Gary Cooper e Leif Erickson;
Cooper e Reed Hadley
Mocinho envelhecido - “Vingador Impiedoso” é um dos westerns menos comentados de Gary Cooper e mesmo seus maiores fãs não tem este filme em muito alta conta. Este faroeste é bastante movimentado, tem direção quase irrepreensível de Stuart Heisler e trilha sonora inspirada de Max Steiner. O que há de errado então com ele? Por coincidência ‘twist’ em Inglês significa ‘torcer’ e o problema maior de “Vingador Impiedoso” reside justamente nas inúmeras reviravoltas que o roteiro de John Twist impõe à história. Isto sem falar no risível episódio em que Wild Bill Hickok (Reed Hadley) simula ter matado ‘Reb’ Hollister possibilitando a este assumir uma nova identidade. Outro pecado do roteiro é a sucessão interminável de nomes que desfilam na tela gerando alguma dificuldade para o espectador saber quem é quem. O triângulo amoroso formado entre Hollister, Tonia e Martin não funciona muito bem e por culpa exclusiva de Gary Cooper que, aos 49 anos de idade aparenta estar muito mais velho que isso. A coluna do veterano ator já o incomodava visivelmente e se torna difícil acreditar que apenas o charme de Cooper fosse suficiente para ficar com a mexicana interpretada por Ruth Roman. Em filmes seguintes o mesmo viria a acontecer e Grace Kelly, Audrey Hepburn e Sara Montiel não eram as melhores escolhas para formar par romântico com Gary Cooper. Há ainda, outros aspectos que tornam “Vingador Impiedoso” um western imperfeito.

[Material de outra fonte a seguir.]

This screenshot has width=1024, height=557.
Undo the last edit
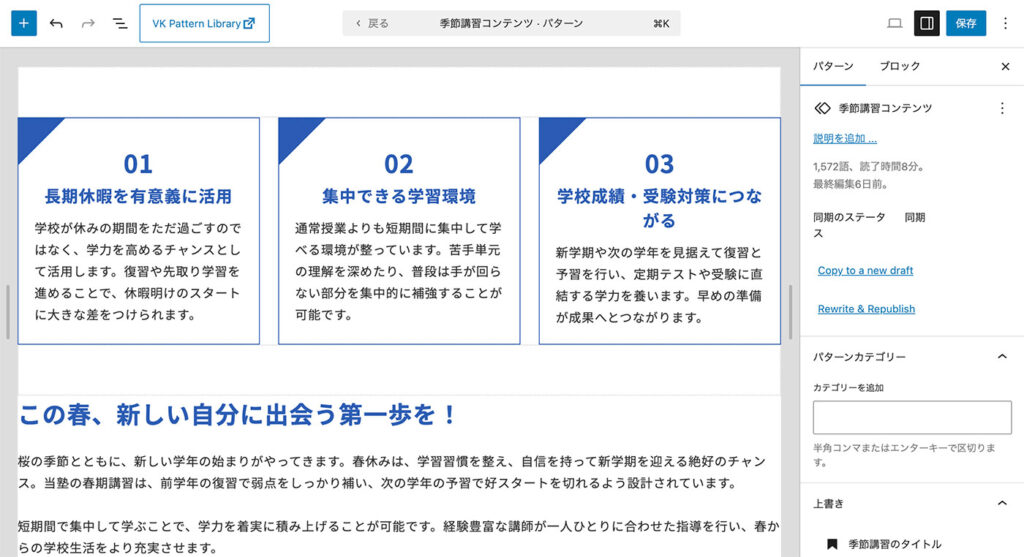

Nonsense no Velho Oeste - Embora a vingança de ‘Reb’ Hollister seja o ponto de partida da história, a maior parte da trama se desenvolve entre em uma disputa por posse de terras entre os Marlows e o mexicano Don Felipe Robles e ainda no triângulo amoroso vivido pelo estranho que chega e toma o lugar e a noiva de Martin Weatherby. Este, enciumado, trai Hollister sonegando a informação do perdão do amigo procurado pela Justiça, documento expedido pelo Governo de Washington. Fica-se sem saber ao certo como Hollister descobriu que foram os Marlows os responsáveis pela destruição de sua família e de sua propriedade. Menos ainda como Hollister e Wild Bill Hickok engendraram a farsa que culmina com a ‘morte’ do coronel confederado, enquanto Hickok opta sumir de Dalla e enveredar pela carreira... teatral. O nonsense prossegue com Hollister vestido como um janota com fraque e cartola.

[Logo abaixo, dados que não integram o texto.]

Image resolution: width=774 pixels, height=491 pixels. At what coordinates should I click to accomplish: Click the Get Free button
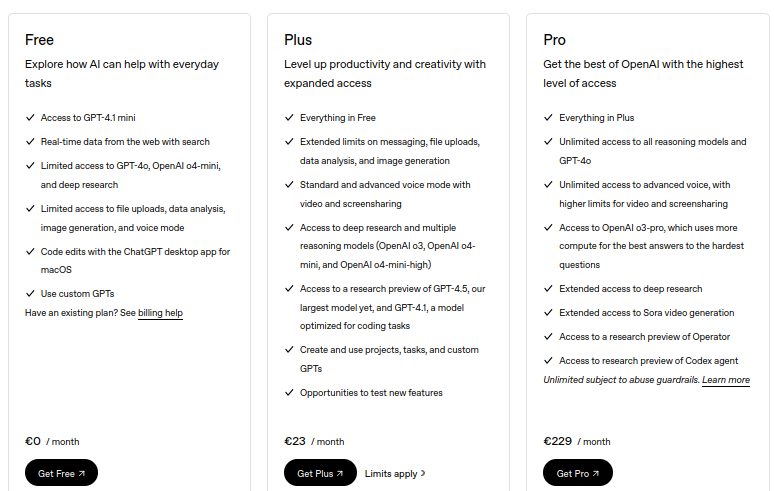[x=61, y=473]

Slim Talbot como se fosse Gary Cooper
Muito trabalho para Slim Talbot - Assistir a “Vingador Impiedoso” pode ser um belo exercício de como desfazer a magia do cinema, algumas vezes perpetrada pelos dublês. Gary Cooper salta de um balcão de quatro metros de altura e ao melhor estilo dos mocinhos dos westerns B cai sobre seu cavalo; o herói detém cavalos em disparada em uma carroça mais lembrando Yakima Canutt saltando sobre as parelhas como na sempre imitada sequência de “No Tempo das Diligências”; troca socos com bandidos fortes e mais jovem que ele; sai ileso de um incêndio na cadeia onde está preso; no duelo final Cooper atravessa uma vidraça para surpreender o vilão que está escondido. Pena que tudo isso se passe em sequências noturnas e certamente por exigência do astro para que seu dublê oficial (e amigo particular) Slim Talbot possa passar por ele sem ser notada a substituição. O excesso de situações noturnas acaba cansando o espectador e roubando uma das principais características de um western que é justamente a beleza dos cenários.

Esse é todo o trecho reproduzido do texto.